なお、今回の調査における「地元」への進学とは、「自宅がある場所から通学できること」、「地元外」への進学とは、「自宅から通えないので引っ越した」としている。


■調査概要
調査期間:2024年4月1日(月)~ 4月4日(木)
調査方法:インターネット調査
調査対象:全国の4年制大学・短期大学1年生(調査時点)
     有効回答数:520人(男128人・女385人・その他7人)
     三大都市圏(東京・埼玉・千葉・神奈川・愛知・京都・大阪・兵庫)の高校出身者 254人


地元進学希望者の多くが希望を叶えた状態

 今回の調査においては、地元の学校に進学した学生が約7割、地元外の学校に進学した学生は約3割という結果となった。そのうえで、進学先検討段階における「地元進学/地元外進学」の意向を尋ね、現在の状況が本人の希望・意思に対して本意であったのかどうかを見てみた。(図1)

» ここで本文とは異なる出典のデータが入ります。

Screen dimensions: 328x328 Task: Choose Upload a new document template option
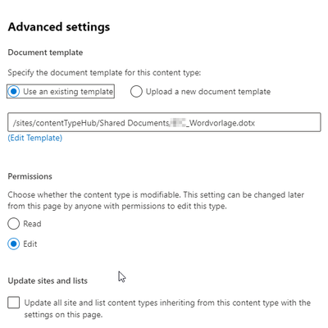[x=136, y=91]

 結果としては、地元内進学者のうち、「もともと地元進学を希望していた学生」は8割に上った。(回答者の女子比率が高いことも影響していると考えられる)


図1 地元内進学者の8割が「もともと地元で進学したかった」

地元・地元外決定のカギ「一人暮らし」

 図2に挙げたのは、「地元進学を志向する理由」と、「地元外進学を志向する理由」に対する自由回答と、自由回答をテキストマイニングし可視化したものである。


図2

 いずれも、「一人暮らし」という言葉が頻出している。具体的な回答をみても、地元進学希望者の場合は一人暮らしに対する不安が多く、地元外進学希望者は、一人で自立してみたいという意欲が散見された。地元に残るにせよ、地元外に行くにせよ「行きたい学校がそこにあるから」や「学びたいことがそこにしかないから」といったコメントは、今回の調査では極めて少数であった。

 地元外からの学生の流入は、学生の日々の生活ごと受け入れるということだ。大学や地域が協力して、学業だけでなく、暮らしへの不安を解消し、自立を支援する姿勢を示すことが大切だといえそうだ。